● Task to carry out: Begin at the line containing "The image size is (1439, 598)." in the data below and go on through the line containing "Task: Switch to the 直播播主 tab", repeating each line exactly; include both ends and no other line.

[Data extracted from a collection]
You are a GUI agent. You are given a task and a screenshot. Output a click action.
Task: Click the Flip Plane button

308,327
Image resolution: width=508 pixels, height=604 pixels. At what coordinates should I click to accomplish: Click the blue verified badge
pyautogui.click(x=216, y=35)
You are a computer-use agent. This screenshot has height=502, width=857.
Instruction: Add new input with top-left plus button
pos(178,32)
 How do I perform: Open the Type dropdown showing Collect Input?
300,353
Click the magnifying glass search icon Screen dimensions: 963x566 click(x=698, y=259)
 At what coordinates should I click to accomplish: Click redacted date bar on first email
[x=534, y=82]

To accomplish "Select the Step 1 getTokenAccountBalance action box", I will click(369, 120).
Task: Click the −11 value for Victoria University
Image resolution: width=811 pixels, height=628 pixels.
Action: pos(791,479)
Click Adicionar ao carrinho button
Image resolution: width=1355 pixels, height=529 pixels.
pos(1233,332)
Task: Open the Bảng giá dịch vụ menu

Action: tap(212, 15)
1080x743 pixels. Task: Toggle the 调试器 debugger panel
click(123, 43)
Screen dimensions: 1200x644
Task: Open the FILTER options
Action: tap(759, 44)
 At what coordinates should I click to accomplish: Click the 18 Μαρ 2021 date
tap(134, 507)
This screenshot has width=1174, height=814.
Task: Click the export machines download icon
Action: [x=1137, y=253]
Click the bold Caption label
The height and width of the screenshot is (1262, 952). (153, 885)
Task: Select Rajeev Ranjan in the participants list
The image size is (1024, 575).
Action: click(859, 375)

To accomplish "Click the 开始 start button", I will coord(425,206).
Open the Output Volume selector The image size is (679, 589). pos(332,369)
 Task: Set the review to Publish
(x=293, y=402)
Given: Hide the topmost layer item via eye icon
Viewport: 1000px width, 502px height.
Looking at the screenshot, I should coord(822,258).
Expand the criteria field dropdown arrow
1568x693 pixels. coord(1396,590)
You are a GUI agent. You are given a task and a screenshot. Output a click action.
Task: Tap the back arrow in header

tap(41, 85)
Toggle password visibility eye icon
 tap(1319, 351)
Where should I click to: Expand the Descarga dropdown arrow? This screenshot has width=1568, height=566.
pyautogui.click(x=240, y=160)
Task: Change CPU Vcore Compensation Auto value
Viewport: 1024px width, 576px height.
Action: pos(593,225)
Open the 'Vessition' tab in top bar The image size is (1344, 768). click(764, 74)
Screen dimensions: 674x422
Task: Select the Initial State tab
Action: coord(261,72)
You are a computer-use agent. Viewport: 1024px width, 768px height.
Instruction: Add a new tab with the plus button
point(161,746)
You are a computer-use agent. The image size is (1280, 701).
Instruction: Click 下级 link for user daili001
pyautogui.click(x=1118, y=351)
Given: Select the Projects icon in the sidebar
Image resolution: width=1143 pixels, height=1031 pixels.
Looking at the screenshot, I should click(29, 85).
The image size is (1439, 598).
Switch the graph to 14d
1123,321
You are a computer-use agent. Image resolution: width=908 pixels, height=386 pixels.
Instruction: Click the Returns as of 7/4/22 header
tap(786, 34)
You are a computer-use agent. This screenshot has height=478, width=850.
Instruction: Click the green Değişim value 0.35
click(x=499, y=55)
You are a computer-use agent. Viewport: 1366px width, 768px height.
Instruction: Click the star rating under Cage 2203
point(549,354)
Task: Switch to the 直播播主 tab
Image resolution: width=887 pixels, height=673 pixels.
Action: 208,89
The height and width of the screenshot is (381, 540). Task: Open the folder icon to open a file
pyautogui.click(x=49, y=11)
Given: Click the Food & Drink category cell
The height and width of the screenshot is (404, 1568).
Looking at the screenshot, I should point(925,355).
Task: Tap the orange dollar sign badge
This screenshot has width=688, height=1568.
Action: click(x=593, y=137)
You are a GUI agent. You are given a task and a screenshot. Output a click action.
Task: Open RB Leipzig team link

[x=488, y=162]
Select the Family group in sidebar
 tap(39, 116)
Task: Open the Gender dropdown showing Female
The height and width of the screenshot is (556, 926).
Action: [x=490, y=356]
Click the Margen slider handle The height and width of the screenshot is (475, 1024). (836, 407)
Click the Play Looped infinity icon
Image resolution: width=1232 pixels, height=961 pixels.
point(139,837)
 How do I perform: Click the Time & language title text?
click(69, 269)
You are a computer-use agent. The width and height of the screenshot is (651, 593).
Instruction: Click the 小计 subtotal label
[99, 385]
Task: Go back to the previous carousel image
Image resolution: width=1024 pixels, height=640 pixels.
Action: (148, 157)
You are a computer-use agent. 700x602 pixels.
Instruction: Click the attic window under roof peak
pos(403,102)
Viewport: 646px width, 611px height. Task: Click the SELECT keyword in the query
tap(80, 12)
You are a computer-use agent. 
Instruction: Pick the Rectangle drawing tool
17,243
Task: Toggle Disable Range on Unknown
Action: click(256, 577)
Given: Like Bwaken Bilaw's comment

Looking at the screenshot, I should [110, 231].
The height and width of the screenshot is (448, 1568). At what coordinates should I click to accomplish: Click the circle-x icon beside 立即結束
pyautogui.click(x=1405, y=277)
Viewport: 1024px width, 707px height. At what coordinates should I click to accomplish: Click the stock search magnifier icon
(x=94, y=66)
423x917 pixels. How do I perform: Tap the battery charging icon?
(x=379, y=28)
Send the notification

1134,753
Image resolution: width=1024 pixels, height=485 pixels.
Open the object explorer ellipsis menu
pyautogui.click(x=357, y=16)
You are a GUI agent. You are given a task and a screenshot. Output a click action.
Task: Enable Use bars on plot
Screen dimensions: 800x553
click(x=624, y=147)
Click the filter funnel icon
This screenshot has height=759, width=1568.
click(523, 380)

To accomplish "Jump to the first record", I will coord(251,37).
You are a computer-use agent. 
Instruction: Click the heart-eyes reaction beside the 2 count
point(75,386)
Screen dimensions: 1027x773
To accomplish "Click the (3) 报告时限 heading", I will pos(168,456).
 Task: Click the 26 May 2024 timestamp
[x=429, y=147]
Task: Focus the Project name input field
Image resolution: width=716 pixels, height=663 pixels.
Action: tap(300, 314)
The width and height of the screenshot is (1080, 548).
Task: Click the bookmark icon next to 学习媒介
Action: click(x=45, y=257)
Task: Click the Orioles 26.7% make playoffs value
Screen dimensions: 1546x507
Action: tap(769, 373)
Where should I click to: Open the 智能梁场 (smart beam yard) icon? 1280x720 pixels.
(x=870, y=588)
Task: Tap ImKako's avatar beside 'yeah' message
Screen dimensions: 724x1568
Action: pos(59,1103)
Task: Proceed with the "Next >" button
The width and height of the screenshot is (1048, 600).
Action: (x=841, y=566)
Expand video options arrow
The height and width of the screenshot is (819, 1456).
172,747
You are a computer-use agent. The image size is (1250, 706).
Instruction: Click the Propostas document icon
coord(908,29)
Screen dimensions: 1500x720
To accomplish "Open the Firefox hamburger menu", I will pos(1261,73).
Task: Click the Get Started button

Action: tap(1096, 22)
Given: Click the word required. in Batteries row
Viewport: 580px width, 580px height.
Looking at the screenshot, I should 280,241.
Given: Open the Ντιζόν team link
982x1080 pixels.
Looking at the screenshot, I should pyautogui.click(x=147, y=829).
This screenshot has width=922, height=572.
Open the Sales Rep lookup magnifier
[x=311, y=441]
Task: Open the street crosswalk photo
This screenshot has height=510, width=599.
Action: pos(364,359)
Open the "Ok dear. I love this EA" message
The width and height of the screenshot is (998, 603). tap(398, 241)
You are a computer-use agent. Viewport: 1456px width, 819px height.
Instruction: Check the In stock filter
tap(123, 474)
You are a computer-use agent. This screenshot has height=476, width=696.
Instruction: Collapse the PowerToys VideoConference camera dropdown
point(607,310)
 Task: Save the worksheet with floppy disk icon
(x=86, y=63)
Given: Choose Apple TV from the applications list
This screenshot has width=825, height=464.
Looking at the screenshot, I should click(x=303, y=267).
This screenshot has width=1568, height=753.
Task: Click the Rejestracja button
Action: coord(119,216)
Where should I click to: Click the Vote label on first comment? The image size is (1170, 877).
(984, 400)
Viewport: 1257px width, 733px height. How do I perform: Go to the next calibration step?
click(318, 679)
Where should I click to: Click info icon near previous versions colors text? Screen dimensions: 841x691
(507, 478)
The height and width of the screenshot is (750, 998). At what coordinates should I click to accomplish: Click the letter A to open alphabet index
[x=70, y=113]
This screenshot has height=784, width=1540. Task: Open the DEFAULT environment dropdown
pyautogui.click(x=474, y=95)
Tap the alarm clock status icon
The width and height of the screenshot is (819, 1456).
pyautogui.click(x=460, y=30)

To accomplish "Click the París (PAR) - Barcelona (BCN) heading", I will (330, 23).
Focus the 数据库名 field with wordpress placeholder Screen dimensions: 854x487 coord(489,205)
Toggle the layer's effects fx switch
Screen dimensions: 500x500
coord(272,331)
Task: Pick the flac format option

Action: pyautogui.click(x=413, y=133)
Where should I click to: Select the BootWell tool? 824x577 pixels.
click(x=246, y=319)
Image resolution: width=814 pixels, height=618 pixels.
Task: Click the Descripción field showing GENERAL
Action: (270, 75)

● Solution:
The image size is (1439, 598).
Switch the graph to 14d
1123,321
You are a computer-use agent. Image resolution: width=908 pixels, height=386 pixels.
Instruction: Click the Returns as of 7/4/22 header
tap(786, 34)
You are a computer-use agent. This screenshot has height=478, width=850.
Instruction: Click the green Değişim value 0.35
click(x=499, y=55)
You are a computer-use agent. Viewport: 1366px width, 768px height.
Instruction: Click the star rating under Cage 2203
point(549,354)
Task: Switch to the 直播播主 tab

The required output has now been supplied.